The regiment's depot also formed and mobilized the batteries for the group commands. The groups operated either under command of army corps artillery groupings or as autonomous units. The depot was disbanded by invading German forces after the announcement of the Armistice of Cassibile on 8 September 1943.

- 5th Army Corps Artillery Grouping: the grouping was mobilized at the outbreak of World War II. On 10 June 1940, the day Italy entered the war, the grouping consisted of a command, a command unit, the XII and XX cannons groups with 105/28 cannons, the CXII and CXX howitzers groups with 149/13 heavy howitzers, and the 5th Army Corps Specialists Unit. In this configuration the grouping participated in April 1941 in the invasion of Yugoslavia, after which the grouping remained on occupation duty in Yugoslavia. The grouping was in the area of Rijeka, when the Armistice of Cassibile was announced on 8 September 1943 and shortly thereafter German forces disbanded the grouping.

- 29th Army Corps Artillery Grouping: the grouping was formed at the outbreak of World War II as support unit of the Armored Army Corps. On 10 June 1940, the day Italy entered the war, the grouping consisted of a command, a command unit, the LVII Cannons Group with 105/32 heavy field guns, the LVIII Cannons Group with 105/32 heavy field guns, which had been formed by the 11th Army Corps Artillery Regiment, and the LIX Cannons Group with 105/32 heavy field guns, which had been formed by the 14th Army Corps Artillery Regiment. The grouping was transferred to Sicily and assigned XVI Army Corps. There the grouping received the 33rd and 35th anti-aircraft batteries with 20/65 mod. 35 anti-aircraft guns. In December 1942 the grouping was sent to North Africa, where it participated in the Tunisian campaign. The grouping surrendered to allied forces on 13 May 1943.

=== Cold War ===
During the 1975 army reform the army disbanded the regimental level and newly independent battalions and groups were granted for the first time their own flags. On 31 December 1975 the 5th Field Artillery Regiment in Udine was disbanded and the next day the regiment's Command and Services Battery and the regiment's Specialists Battery formed the Artillery Specialists Group "Mantova", which was assigned to the Artillery Command of the Mechanized Division "Mantova". The group consisted of a command, a command and services battery, and a specialists battery, which provided weather-ballistic data to the division's two heavy self-propelled field artillery groups and to the artillery groups of the division's Mechanized Brigade "Brescia", Mechanized Brigade "Isonzo", and Armored Brigade "Pozzuolo del Friuli". At the time the group fielded 290 men (15 officers, 36 non-commissioned officers, and 239 soldiers).

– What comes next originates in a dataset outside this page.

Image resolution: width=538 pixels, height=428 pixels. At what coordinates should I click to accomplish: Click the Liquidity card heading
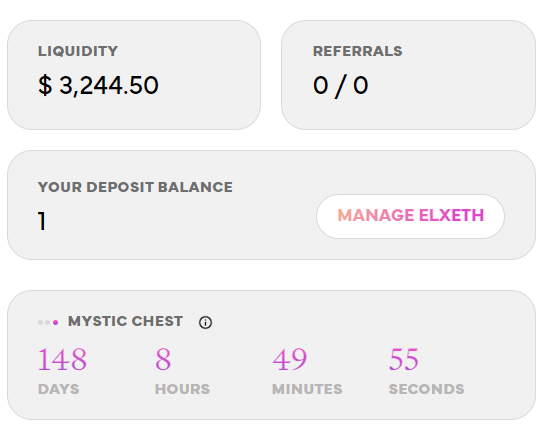(x=78, y=51)
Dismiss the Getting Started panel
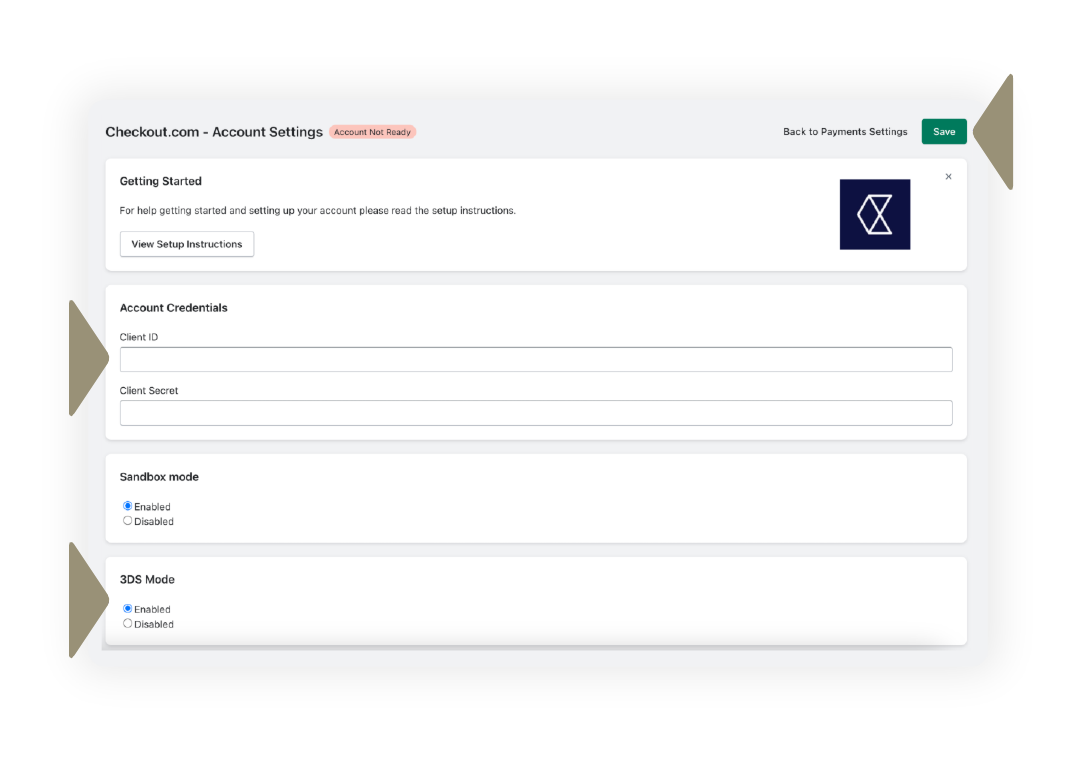Image resolution: width=1080 pixels, height=771 pixels. click(x=948, y=176)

In 1986 the Italian Army abolished the divisional level and consequently the Mechanized Division "Mantova" was disbanded on 30 September 1986. The next day, 1 October 1986, the Artillery Specialists Group "Mantova" was renamed 5th Artillery Specialists Group "Medea" and assigned the flag and traditions of the 5th Heavy Field Artillery Regiment. The group was named for the hill of Medea, which had been a key observation post for Royal Italian Army artillery observers during the Battles of the Isonzo in World War I. On the same date the group joined the Artillery Command of the 5th Army Corps. On 13 July 1987 the President of the Italian Republic Francesco Cossiga confirmed the assignment of the flag of the 5th Heavy Field Artillery Regiment to the group.

=== Recent times ===
On 31 March 1991 the 5th Artillery Specialists Group "Medea" was placed into reserve status and on 8 May the flag of the 5th Heavy Field Artillery Regiment was returned to the Shrine of the Flags in the Vittoriano in Rome. On 30 June of the same year the group was officially disbanded.